The apartment where Alice (Type 5) lives is virtually a library. She reads four or five lengthy books each week. The people around her consider her to be an educated, intelligent person. Alice herself sees this differently. With everything that she reads and learns, she also discovers how much more still remains to read and learn. In the process, she finds out that she doesn’t know enough of what one could know during one’s lifetime and in the world.

      GUT TYPES

      Gut types have an innate talent when it comes to listening to their bodies. Thoughts are experienced in the head, feelings in the heart, and perceptions in the body. These can be pleasant perceptions, such as the sun on the skin or the warmth of a touch, but also less enjoyable ones, like tension. The gut types value their autonomy, each in their own way. They share an inclination toward confrontation (moving against). When something happens, they have a tendency to fight it. Gut types use their personal position and strength to shape life the way it must be. They develop strategies to secure their place in the world and minimize unpleasantness. The idea of borders is a significant (unconscious) thematic for them, in the sense that they either don’t actually experience boundaries or are unaware of their own boundaries.

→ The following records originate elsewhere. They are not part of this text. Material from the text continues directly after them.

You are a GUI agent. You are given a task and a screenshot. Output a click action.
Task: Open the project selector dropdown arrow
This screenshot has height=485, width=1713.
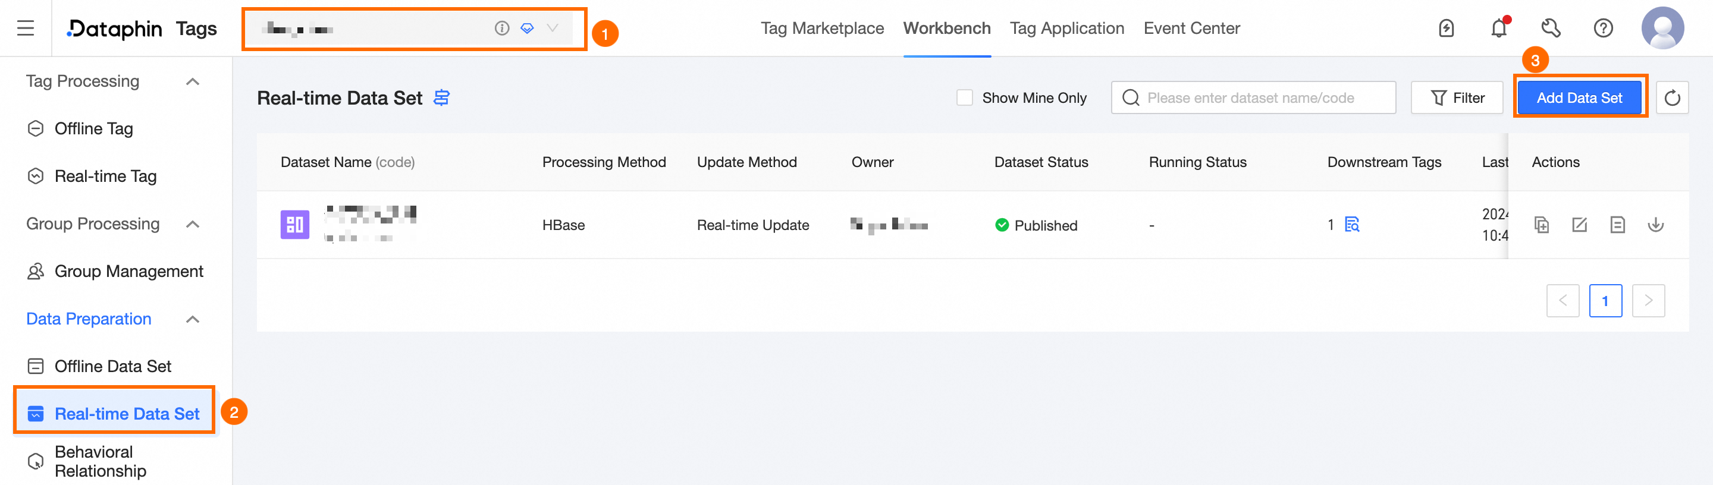click(x=552, y=29)
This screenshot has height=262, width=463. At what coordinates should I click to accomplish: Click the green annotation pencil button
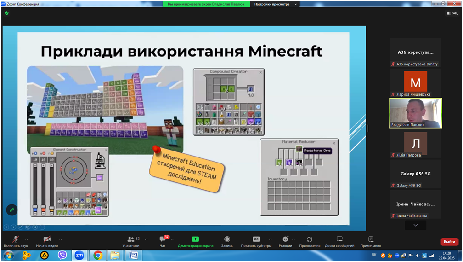pos(12,210)
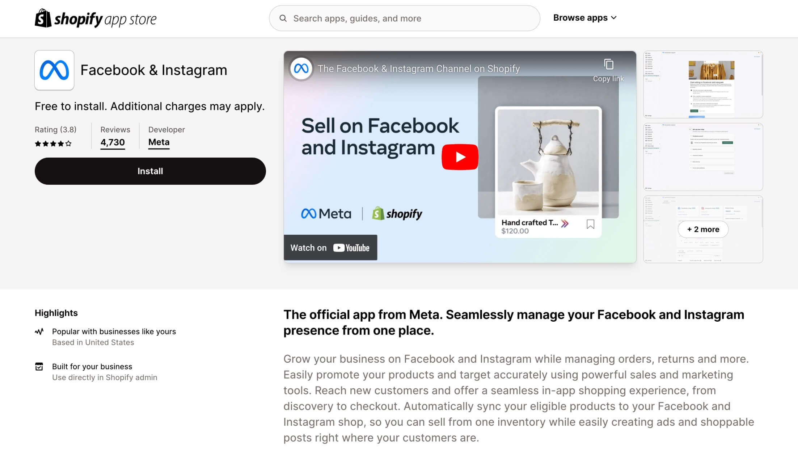Click the Install button for Facebook Instagram

[x=149, y=171]
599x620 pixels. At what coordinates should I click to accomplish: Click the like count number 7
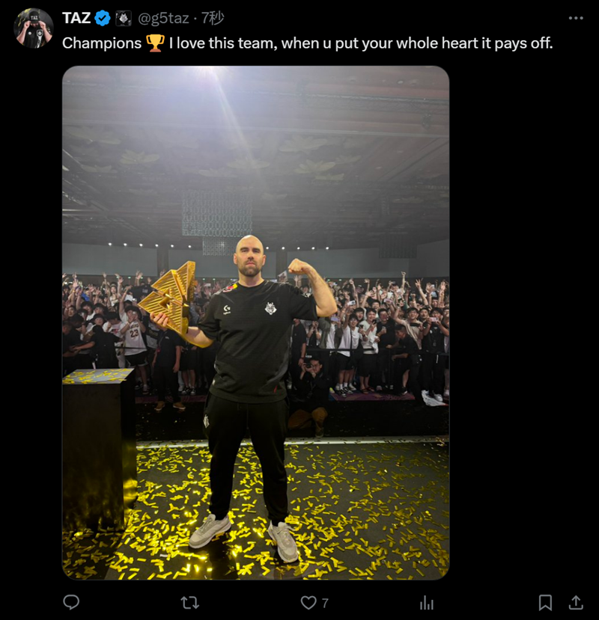(325, 603)
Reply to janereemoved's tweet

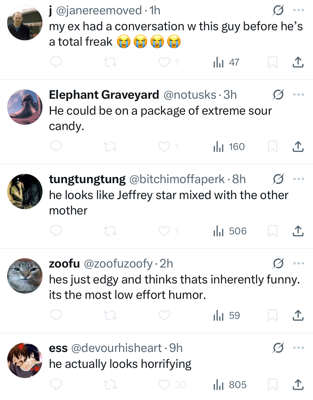pos(56,62)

      Internally, gut types often experience a subliminal sense of resistance, especially when their (unconscious) boundaries are crossed. This resistance can be expressed in ways that seem either steadfast, passive-aggressive, or controlling. Just as the head types share a subliminal feeling of a lack or of personal failure, the three gut types often feel worthless or guilty because of some failure on their part. This is why their goal is often to be of value to others.

      

Stan (Type 8) instinctively perceives who has power. He wants to measure himself against that person, to pick a fight to garner respect and to see how they stand in relation to each other. This fight lets Stan experience his own strength, and that feels good. It makes him feel alive. When the situation calls for it, Stan can literally make himself bigger and stronger. And when he does that, the people in his surroundings often make themselves smaller. When he perceives his own power and strength, the danger exists that Stan no longer senses the power and strength of others. He underestimates his opponent, and this has caused him difficulties more than once.

      HEART TYPES

      The heart types (2, 3, 4) are all focused on themes of the heart: love, relationships, affection, the social environment, the people around them. They perceive the world through the filter of emotional intelligence. The three heart types value recognition, each in their own way. They want to pay attention or gain attention and be seen doing so. They like moving toward people. The strategy of heart types consists of adapting to the moods and feelings of others to gain a sense of connection with the other person. More than the other types, they trust and lean on appreciation and respect from others to maintain their sense of self-esteem and to feel loved. To preserve this appreciation and respect, they create an image of themselves that is meant to persuade others to accept them and see them as special. They are focused on a connection with others, on relationships.

      

Heart types often have a tendency to feel ashamed precisely because they always have their antennas up for how others see them.

      

Tim (Type 4) avoids goodbyes. He often leaves without even saying goodbye, for example. To him, the moment of leaving a beloved person feels as though they were being torn apart. He perceives the other person as a part of himself. The feeling of having a deep connection with the other is what keeps him alive. The moment that such a connection ends can therefore feel as though Tim’s life itself were ending and he no longer has air to breathe.